## The data
══════════

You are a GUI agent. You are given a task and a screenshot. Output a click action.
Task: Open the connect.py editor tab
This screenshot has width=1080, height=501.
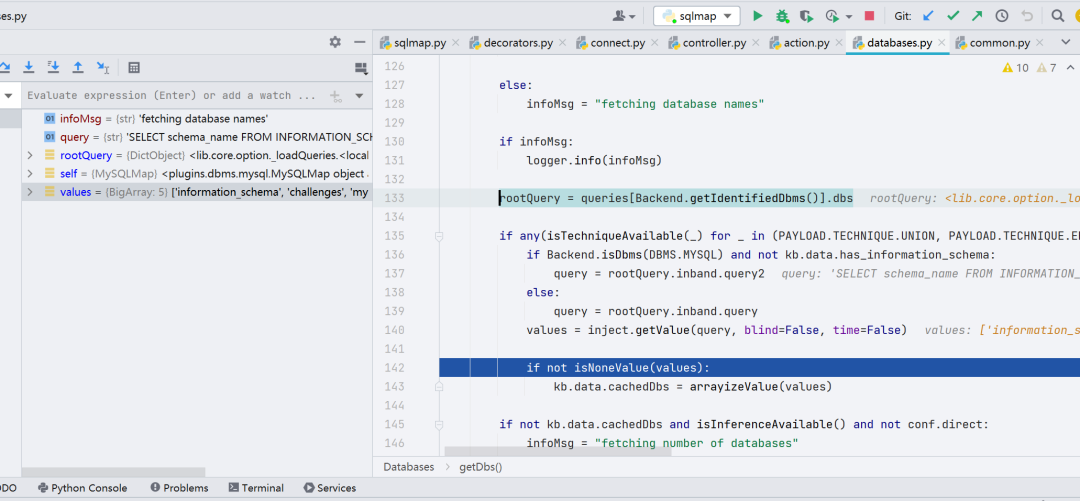pyautogui.click(x=610, y=43)
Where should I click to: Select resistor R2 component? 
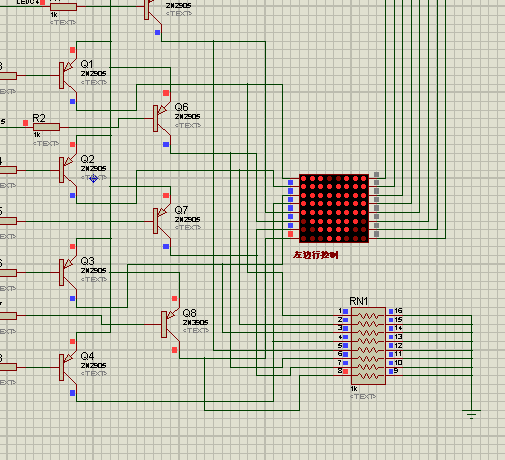(46, 127)
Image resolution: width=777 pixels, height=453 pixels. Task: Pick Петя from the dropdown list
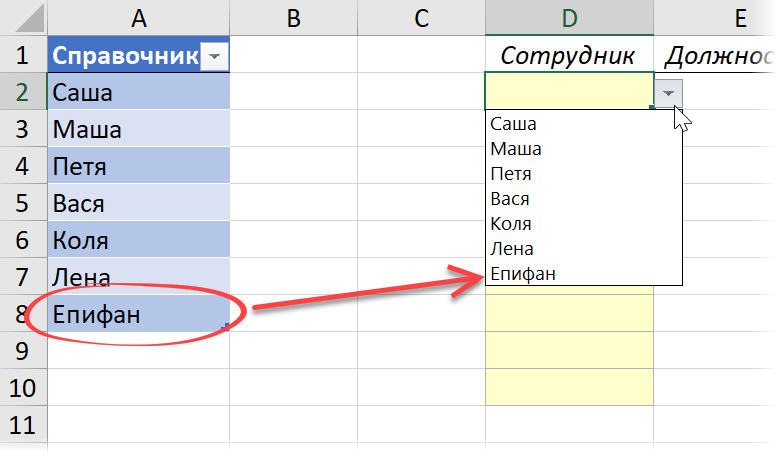(x=513, y=174)
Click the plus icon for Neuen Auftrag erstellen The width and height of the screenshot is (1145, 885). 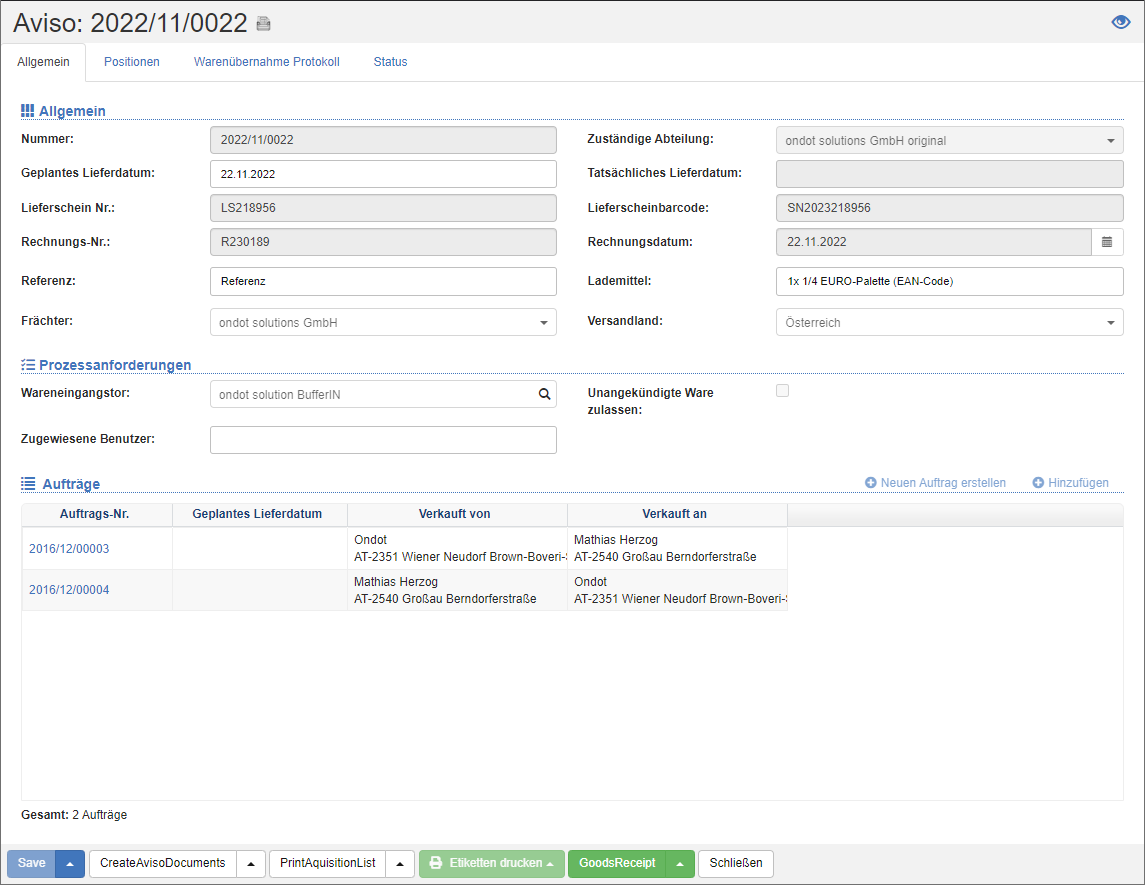871,483
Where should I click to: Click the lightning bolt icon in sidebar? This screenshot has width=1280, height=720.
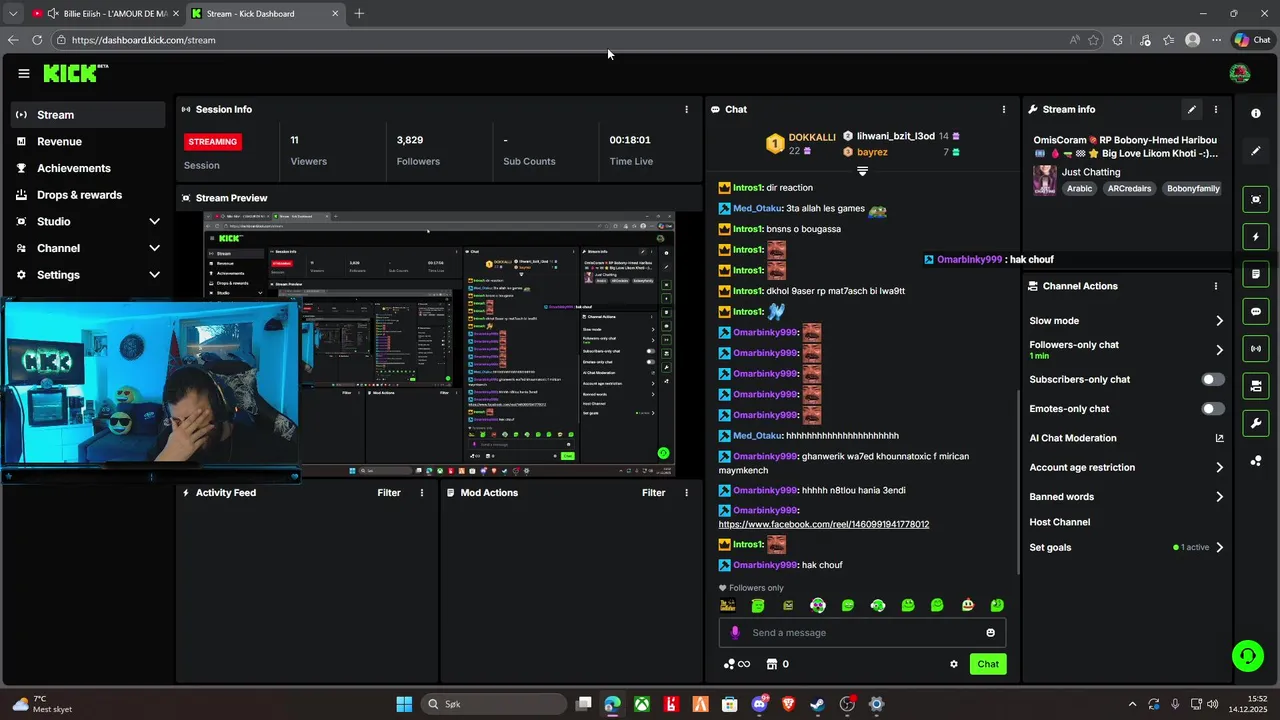click(1256, 237)
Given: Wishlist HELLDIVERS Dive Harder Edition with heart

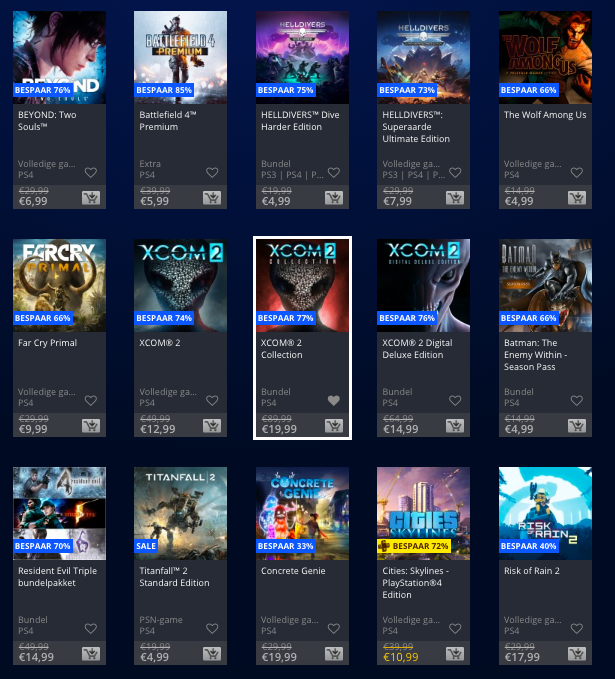Looking at the screenshot, I should 333,173.
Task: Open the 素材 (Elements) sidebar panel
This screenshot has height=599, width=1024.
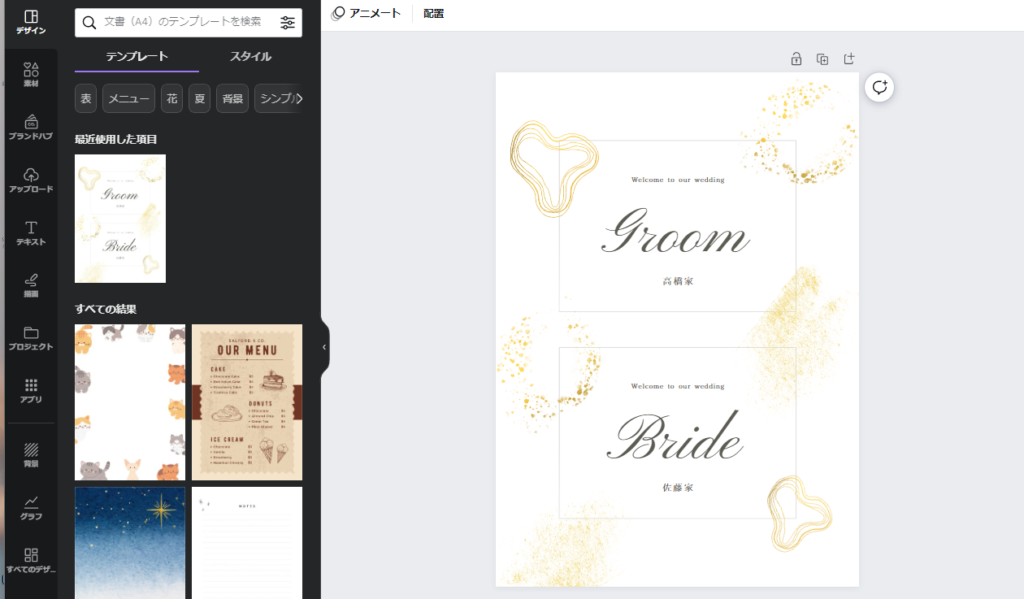Action: [x=30, y=73]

══════════

## Requirement
Using the listing above, state how many lines contain the string "Open". Give the number by itself.

## Result of this exercise
2